*** Stored data ***

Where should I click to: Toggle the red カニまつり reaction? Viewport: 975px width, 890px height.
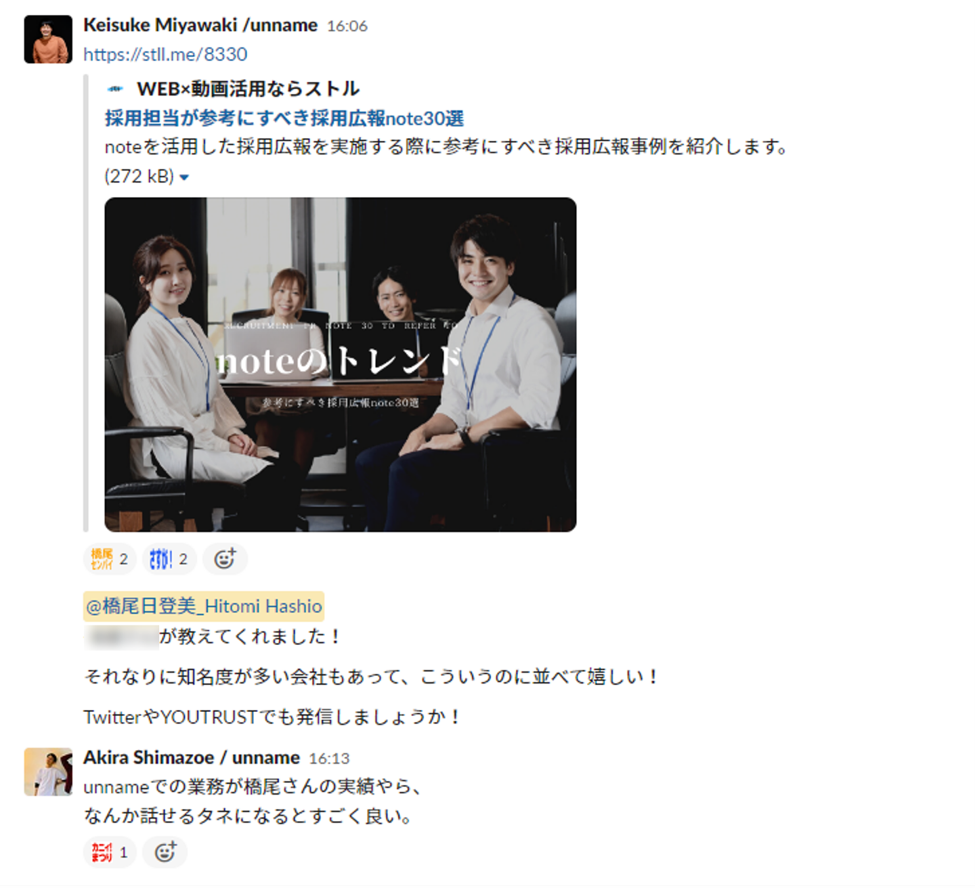pyautogui.click(x=110, y=852)
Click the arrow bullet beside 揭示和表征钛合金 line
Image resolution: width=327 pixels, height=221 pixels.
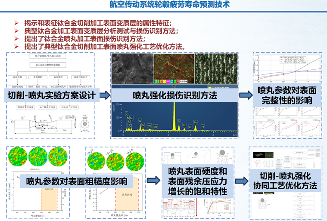tap(16, 22)
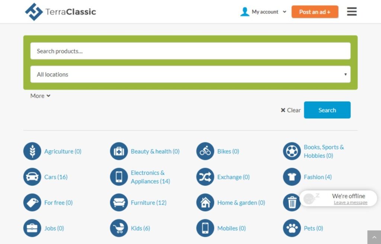Click the Post an ad button
Screen dimensions: 381x244
pyautogui.click(x=315, y=12)
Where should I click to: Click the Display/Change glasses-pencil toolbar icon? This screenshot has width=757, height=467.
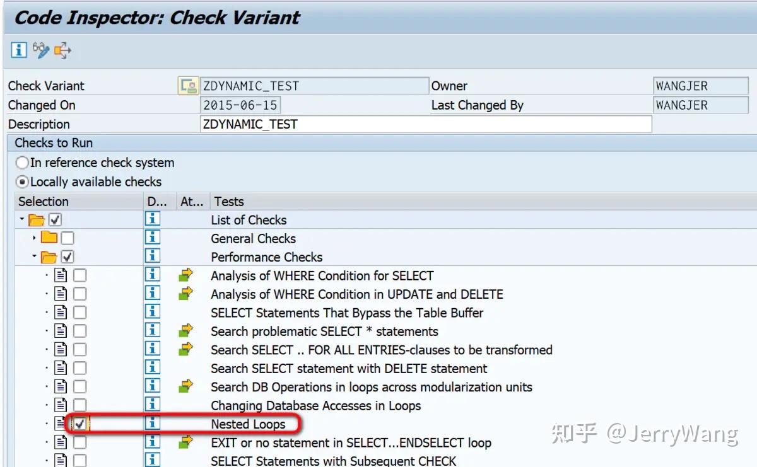40,50
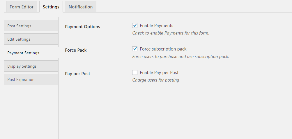Open the Display Settings section
The height and width of the screenshot is (139, 292).
click(x=31, y=66)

*** End of Stored data ***

* _About this exercise_:
Leaving the pictures behind, return every line above exactly.

* _Exercise result_:
Where should I click to: Toggle the red カニまつり reaction? Viewport: 975px width, 890px height.
pyautogui.click(x=110, y=852)
Click the arrow bullet beside 揭示和表征钛合金 line
Image resolution: width=327 pixels, height=221 pixels.
tap(16, 22)
Click the Post an ad button
Screen dimensions: 381x244
pyautogui.click(x=315, y=12)
Where should I click to: Click the Display/Change glasses-pencil toolbar icon? This screenshot has width=757, height=467.
40,50
Open the Display Settings section
The height and width of the screenshot is (139, 292).
click(x=31, y=66)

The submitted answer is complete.